Puis il a souligné qu'il était possible d'atténuer les effets d'une déclaration de culpabilité en expliquant les circonstances qui l'entourent.

[11] Dans l'affaire qui nous intéresse, le fait que la déclaration de culpabilité a été précédée d'un plaidoyer de culpabilité qui avait été négocié est important. Il se peut que des raisons très valables et pratiques, autres que la culpabilité, aient motivé le plaidoyer. Les avocats n'ont pas cité de jurisprudence portant sur le poids à donner à un plaidoyer de culpabilité négocié et, en l'absence d'une telle jurisprudence, je ne suis pas disposé à conclure qu'il y a préclusion dans le cas de l'appelant en l'espèce.

[12] J'en viens maintenant à la preuve relative à la prétendue omission de déclarer un revenu. Il ressort de la preuve produite que le revenu de l'entreprise n'a pas été totalement consigné dans les livres en 1989, 1991 et 1992. La preuve a permis d'établir que, à un certain nombre d'occasions, Jeff Hagon a reçu des paiements comptants pour des produits livrés et des services fournis par l'entreprise. Les montants en question ont subséquemment été déposés dans le compte bancaire de l'entreprise, mais ils ont été décrits non pas comme des ventes, mais comme des prêts consentis à l'entreprise par les deux frères. C'est ce que Jeff Hagon a inscrit sur les bordereaux de dépôt; le comptable a donc consigné ce qui était en vérité des ventes comme des avances faites à l'entreprise par l'appelant et son frère. Les retraits effectués par ces derniers ont ensuite été consignés comme des débits aux comptes de prêts[5] et non comme des salaires.

[13] Dans son témoignage, l'appelant a maintenu catégoriquement que tout avait été fait à son insu par son frère et qu'il ne pouvait être tenu responsable à cet égard. Il a également déclaré qu'à un certain nombre de reprises au cours de cette période, il ignore exactement combien de fois, il a consenti des hypothèques sur les maisons où il vivait pour fournir à l'entreprise les fonds nécessaires pour la maintenir à flot. Il avait remis ces fonds à son frère. À part cela, il n'avait aucune connaissance précise des montants, des dates ou de la disposition faite du produit de ces prêts.

[14] Je suis convaincu, compte tenu de la preuve, que l'appelant a effectivement omis de déclarer son véritable revenu lorsqu'il a produit sa déclaration de revenus de 1989. Les états financiers de la société de personnes font état d'un revenu de la société de 21 403,51 $, attribuable à parts égales à l'appelant, à son frère et au troisième associé.
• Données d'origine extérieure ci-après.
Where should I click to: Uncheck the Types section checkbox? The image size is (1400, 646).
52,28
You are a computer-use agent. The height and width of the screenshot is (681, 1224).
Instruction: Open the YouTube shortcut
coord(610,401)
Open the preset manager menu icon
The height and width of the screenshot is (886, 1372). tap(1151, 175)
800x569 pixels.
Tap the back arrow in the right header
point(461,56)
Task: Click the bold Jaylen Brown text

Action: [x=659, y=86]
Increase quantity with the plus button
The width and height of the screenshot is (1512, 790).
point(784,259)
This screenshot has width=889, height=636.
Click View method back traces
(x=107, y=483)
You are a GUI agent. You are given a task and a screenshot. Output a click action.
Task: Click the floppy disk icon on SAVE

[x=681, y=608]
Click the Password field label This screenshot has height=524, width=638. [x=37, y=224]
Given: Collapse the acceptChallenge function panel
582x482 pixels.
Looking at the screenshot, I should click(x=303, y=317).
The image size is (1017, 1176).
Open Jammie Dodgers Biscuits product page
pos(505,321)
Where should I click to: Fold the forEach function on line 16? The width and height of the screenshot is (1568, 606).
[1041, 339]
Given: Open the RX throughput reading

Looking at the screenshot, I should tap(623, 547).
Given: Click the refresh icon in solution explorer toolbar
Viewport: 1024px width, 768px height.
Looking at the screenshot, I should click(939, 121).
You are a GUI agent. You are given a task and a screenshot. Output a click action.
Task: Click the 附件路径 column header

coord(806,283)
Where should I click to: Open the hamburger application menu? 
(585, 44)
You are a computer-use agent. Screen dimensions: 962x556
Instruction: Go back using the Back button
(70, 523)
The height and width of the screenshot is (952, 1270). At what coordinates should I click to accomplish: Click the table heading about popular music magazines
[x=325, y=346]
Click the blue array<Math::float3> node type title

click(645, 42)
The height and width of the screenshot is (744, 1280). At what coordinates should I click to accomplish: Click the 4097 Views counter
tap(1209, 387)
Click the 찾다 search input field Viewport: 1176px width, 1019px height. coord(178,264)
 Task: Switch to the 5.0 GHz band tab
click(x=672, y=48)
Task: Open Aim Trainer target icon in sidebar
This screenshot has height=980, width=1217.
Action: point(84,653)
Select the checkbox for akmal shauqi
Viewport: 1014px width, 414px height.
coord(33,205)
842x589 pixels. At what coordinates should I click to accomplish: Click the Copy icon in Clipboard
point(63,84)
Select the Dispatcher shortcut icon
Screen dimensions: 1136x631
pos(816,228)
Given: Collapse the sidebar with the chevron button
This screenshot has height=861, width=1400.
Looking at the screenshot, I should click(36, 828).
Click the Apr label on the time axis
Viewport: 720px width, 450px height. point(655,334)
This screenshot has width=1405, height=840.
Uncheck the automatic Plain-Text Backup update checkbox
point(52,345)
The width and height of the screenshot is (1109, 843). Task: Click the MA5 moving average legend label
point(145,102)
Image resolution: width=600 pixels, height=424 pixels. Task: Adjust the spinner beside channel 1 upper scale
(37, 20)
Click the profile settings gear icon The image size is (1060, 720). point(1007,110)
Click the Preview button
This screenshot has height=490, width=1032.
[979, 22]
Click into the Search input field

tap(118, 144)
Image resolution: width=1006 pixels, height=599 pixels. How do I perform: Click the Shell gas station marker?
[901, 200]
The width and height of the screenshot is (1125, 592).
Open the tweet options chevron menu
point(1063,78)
La part de l'appelant s'élève donc à 7 134,51 $.

[15] De plus, le témoignage de M. Talbot établit qu'un montant de 7 250 $ payé comptant à Jeff Hagon par un certain Max Anderson, qui exploitait une entreprise sous le nom de Newport Concrete, pour des marchandises vendues ou des travaux effectués par la société au cours de l'année 1989, aurait dû être inscrit dans la colonne des ventes effectuées au cours de cette année-là, mais a plutôt été consigné comme une avance faite à l'entreprise par les frères, si bien que le revenu de la société a été sous-estimé d'autant. La part de l'appelant du revenu non déclaré est de 3 625 $, ce qui donne un revenu non déclaré total de 10 759,50 $ tiré de l'entreprise en 1989, en plus des 1 000 $ tirés de Rato, qui ont été inclus dans la cotisation initiale, bien qu'ils n'aient pas été déclarés.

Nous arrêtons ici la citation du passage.